BAT> Well, elegance is in the eye of the beholder. :-)
BAT> I attach two patches. One that adds warning messages at
BAT> the other places where NAs can be generated.
ok. The result is very simple ``hence elegant''.
But actually, part of the changed behavior may be considered
undesirable:
rnorm(2, mean = NA)
which gives two NaN's would now produce a warning,
where I could argue that
'arithmetic with NAs should give NAs without a warning'
since
1:2 + NA
also gives NAs without a warning.
So we could argue that a warning should *only* be produced in a
case where the parameters of the distribution are not NA.
What do others (particularly R-core !) think?
I can agree with that point of view. But then, should a warning not
be issued only if one of the parameters of the distribution is NA, or
should it also not be issued if any non-finite parameter is
encountered? After all,
1:2 + Inf
[1] Inf Inf
does not create any warning either. In that case, a patch as the
attached should do, it checks all parameters for finiteness and then
checks whether the generated number is not finite.
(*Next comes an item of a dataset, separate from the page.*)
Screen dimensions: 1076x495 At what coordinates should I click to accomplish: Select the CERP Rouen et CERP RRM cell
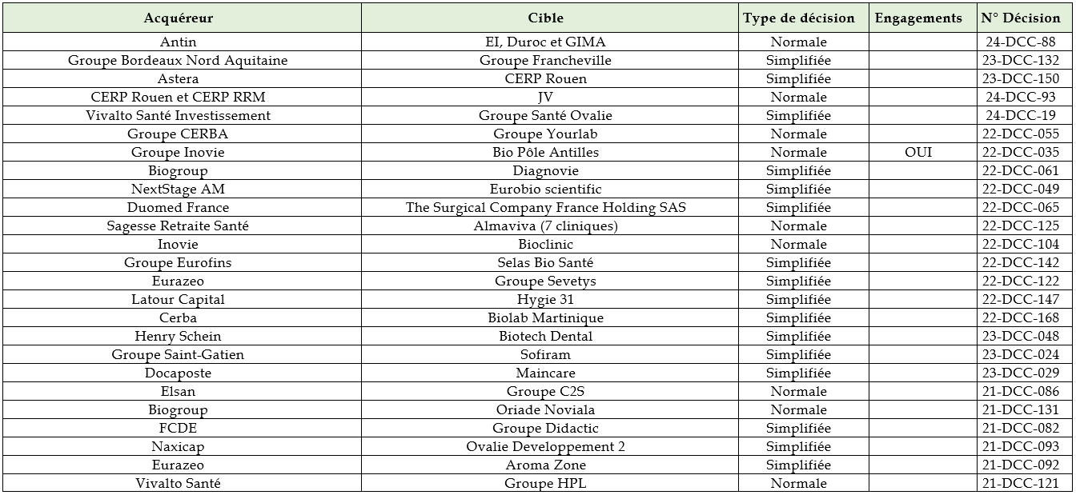click(178, 97)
Thus, with the patch applied I see the following behaviour:
rnorm(2, mean=NA)
[1] NaN NaN
rnorm(5, mean=c(0,Inf, -Inf, NA, NaN))
[1] 1.897874 NaN NaN NaN NaN
rbinom(2, size=20, p=1.2)
[1] NaN NaN
Warning message:
In rbinom(2, size = 20, p = 1.2) : NAs produced
rexp(2, rate=-2)
[1] NaN NaN
Warning message:
In rexp(2, rate = -2) : NAs produced
Without the patch:
rnorm(2, mean=NA)
[1] NaN NaN
rnorm(5, mean=c(0,Inf, -Inf, NA, NaN))
[1] -0.1719657 NaN NaN NaN NaN
rbinom(2, size=20, p=1.2)
[1] NaN NaN
rexp(2, rate=-2)
[1] NaN NaN
Warning message:
In rexp(2, rate = -2) : NAs produced
On my machine, "make check FORCE=FORCE" passes with this patch.
[...]
For now, I will ignore this second patch.
- it does bloat the code slightly (as you conceded)
Fair enough. :) I also proved my point that more complicated code is
harder to maintain. In the two parameter case I was testing twice na
for being one instead of testing na and nb.......
[...]
but most importantly:
- we have no idea if the speedup (when <Simple> is TRUE)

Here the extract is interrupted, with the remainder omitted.